**What the task requires**
Return all the lines below exactly. Any picture among them is omitted.

**Source records**
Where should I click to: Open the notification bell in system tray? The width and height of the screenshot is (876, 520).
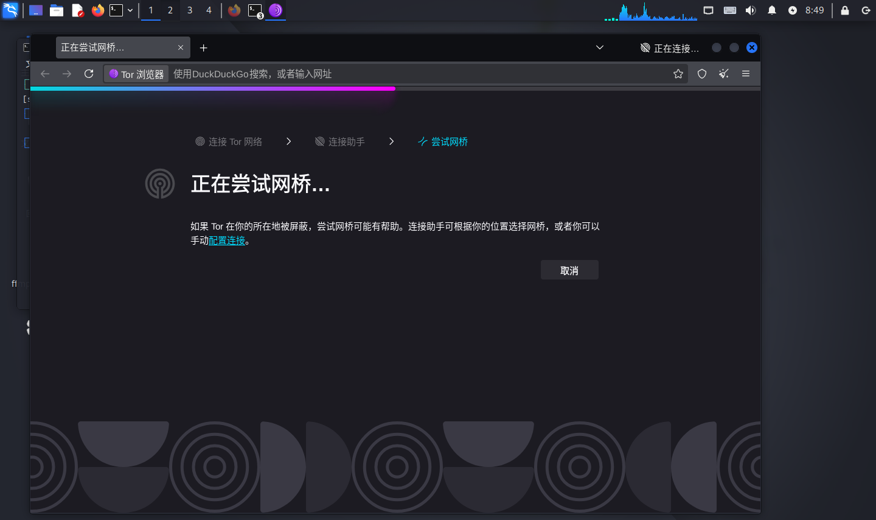click(x=771, y=10)
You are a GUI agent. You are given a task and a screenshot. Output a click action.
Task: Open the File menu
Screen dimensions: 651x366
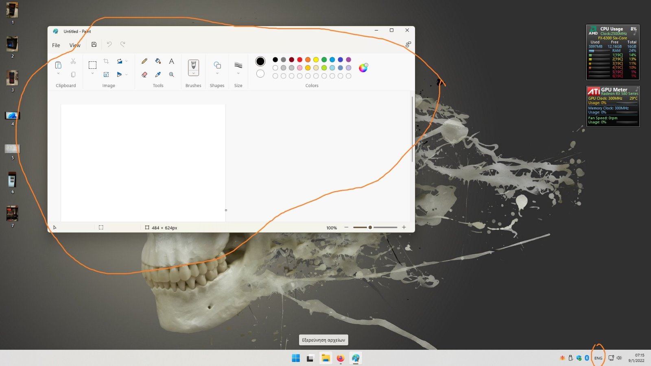pyautogui.click(x=56, y=45)
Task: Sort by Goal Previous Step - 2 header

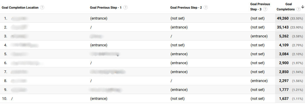Action: click(186, 7)
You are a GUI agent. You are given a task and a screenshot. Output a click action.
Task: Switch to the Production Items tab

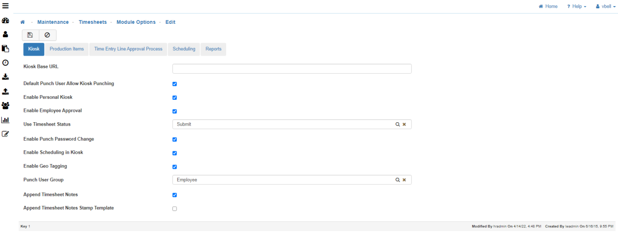click(67, 49)
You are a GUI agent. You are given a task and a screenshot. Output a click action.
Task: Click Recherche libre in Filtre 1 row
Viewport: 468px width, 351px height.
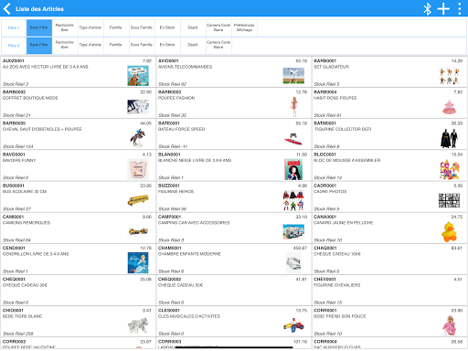coord(65,27)
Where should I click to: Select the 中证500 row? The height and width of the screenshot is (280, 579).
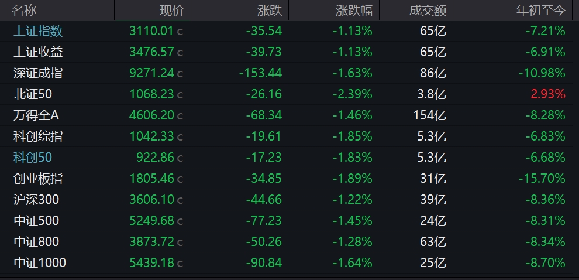click(290, 221)
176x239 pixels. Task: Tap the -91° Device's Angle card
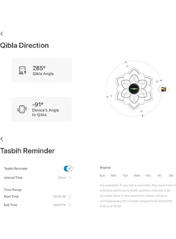point(42,109)
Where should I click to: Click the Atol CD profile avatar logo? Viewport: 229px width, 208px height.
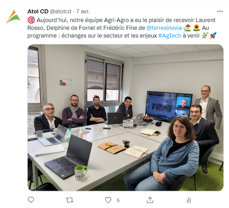(x=14, y=17)
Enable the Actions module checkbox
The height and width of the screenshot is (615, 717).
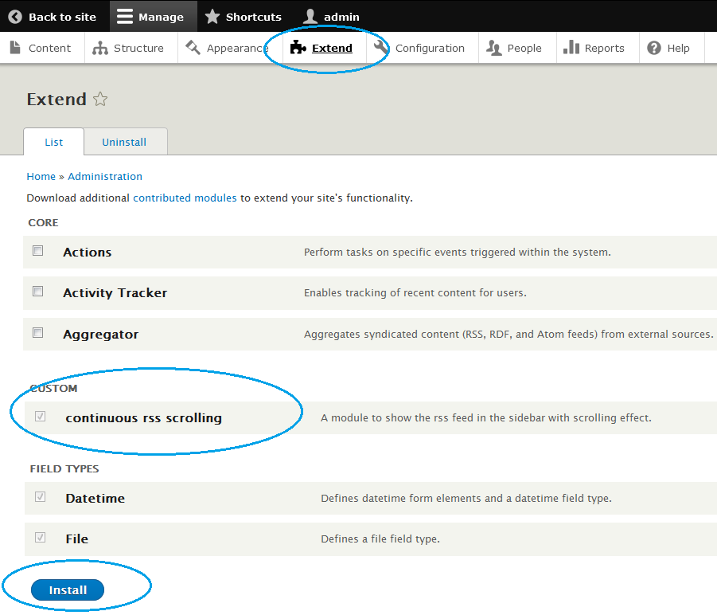[38, 251]
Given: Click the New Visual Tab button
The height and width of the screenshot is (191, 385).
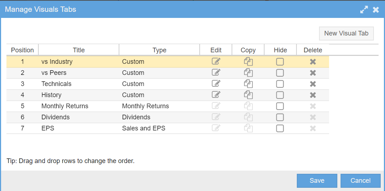Looking at the screenshot, I should [x=346, y=33].
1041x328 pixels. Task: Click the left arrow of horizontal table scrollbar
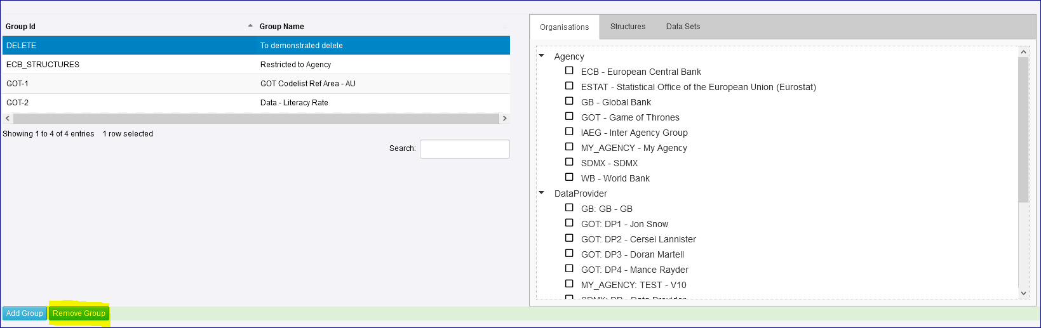(x=7, y=119)
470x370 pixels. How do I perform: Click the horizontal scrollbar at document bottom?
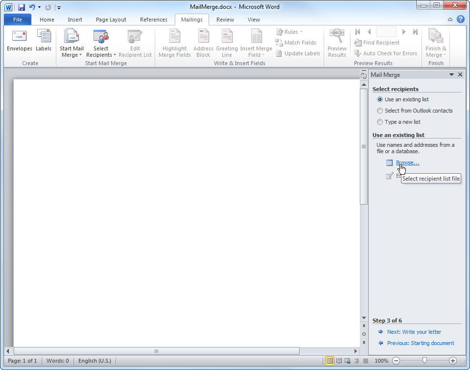click(x=157, y=351)
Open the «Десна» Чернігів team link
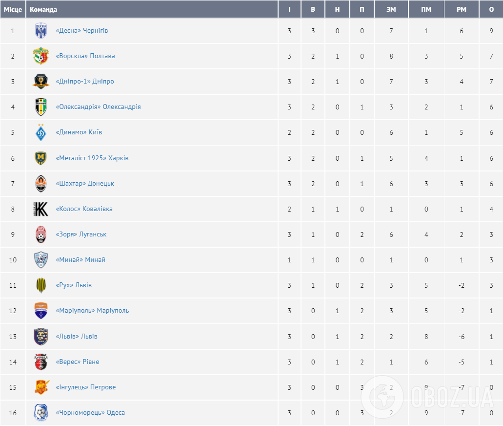 (x=82, y=31)
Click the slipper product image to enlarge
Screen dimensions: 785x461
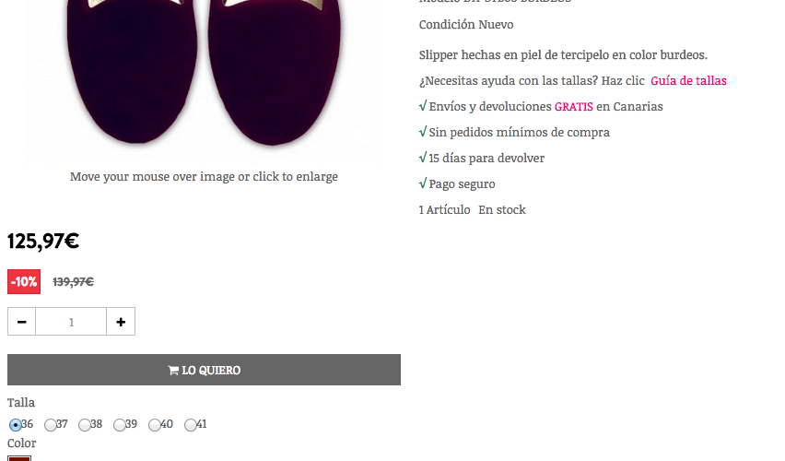pos(204,76)
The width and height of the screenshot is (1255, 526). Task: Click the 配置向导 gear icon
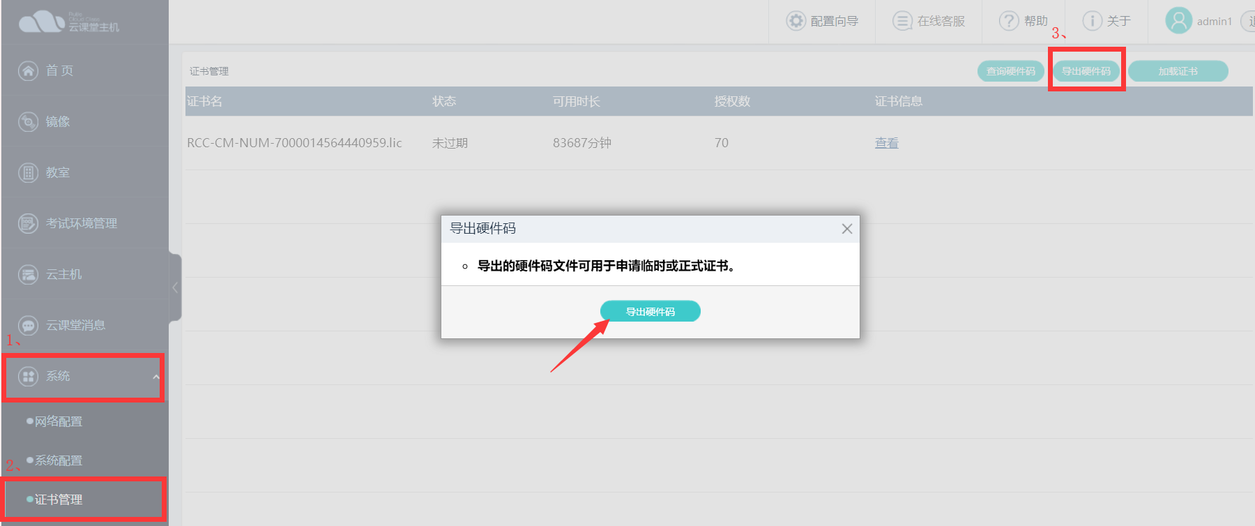[796, 21]
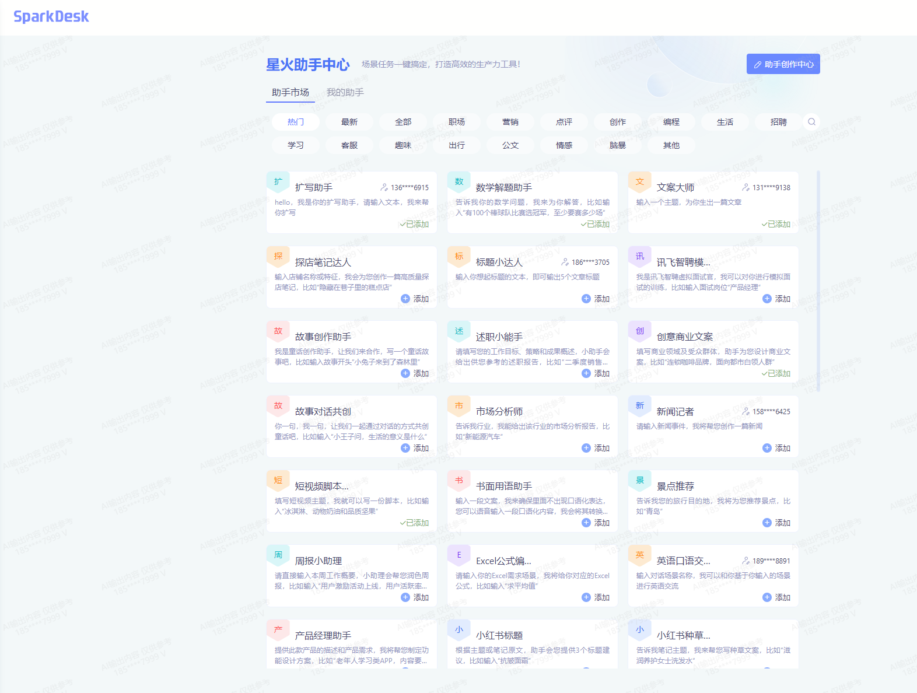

**Answer**
Where should I click to: Open the notification bell in system tray? The width and height of the screenshot is (876, 520).
click(x=771, y=10)
You are a GUI agent. You are given a task and a screenshot. Output a click action.
Task: Open the File menu
Screen dimensions: 651x366
pyautogui.click(x=56, y=45)
Task: Sort by Goal Previous Step - 2 header

Action: click(186, 7)
You are a GUI agent. You are given a task and a screenshot. Output a click action.
Task: Switch to the Production Items tab

click(67, 49)
You are a GUI agent. You are given a task and a screenshot. Output a click action.
Task: Click Recherche libre in Filtre 1 row
Viewport: 468px width, 351px height.
coord(65,27)
Where should I click to: Select the 中证500 row? The height and width of the screenshot is (280, 579).
click(290, 221)
176x239 pixels. Task: Tap the -91° Device's Angle card
point(42,109)
Where should I click to: Click the Atol CD profile avatar logo? Viewport: 229px width, 208px height.
(x=14, y=17)
Enable the Actions module checkbox
The height and width of the screenshot is (615, 717).
[38, 251]
Given: Click the New Visual Tab button
The height and width of the screenshot is (191, 385).
Looking at the screenshot, I should [x=346, y=33].
1041x328 pixels. Task: Click the left arrow of horizontal table scrollbar
(x=7, y=119)
470x370 pixels. How do I perform: Click the horizontal scrollbar at document bottom?
click(x=157, y=351)
Open the «Десна» Чернігів team link
 (x=82, y=31)
Click the slipper product image to enlarge
Screen dimensions: 785x461
pos(204,76)
The width and height of the screenshot is (1255, 526). Task: Click the 配置向导 gear icon
[796, 21]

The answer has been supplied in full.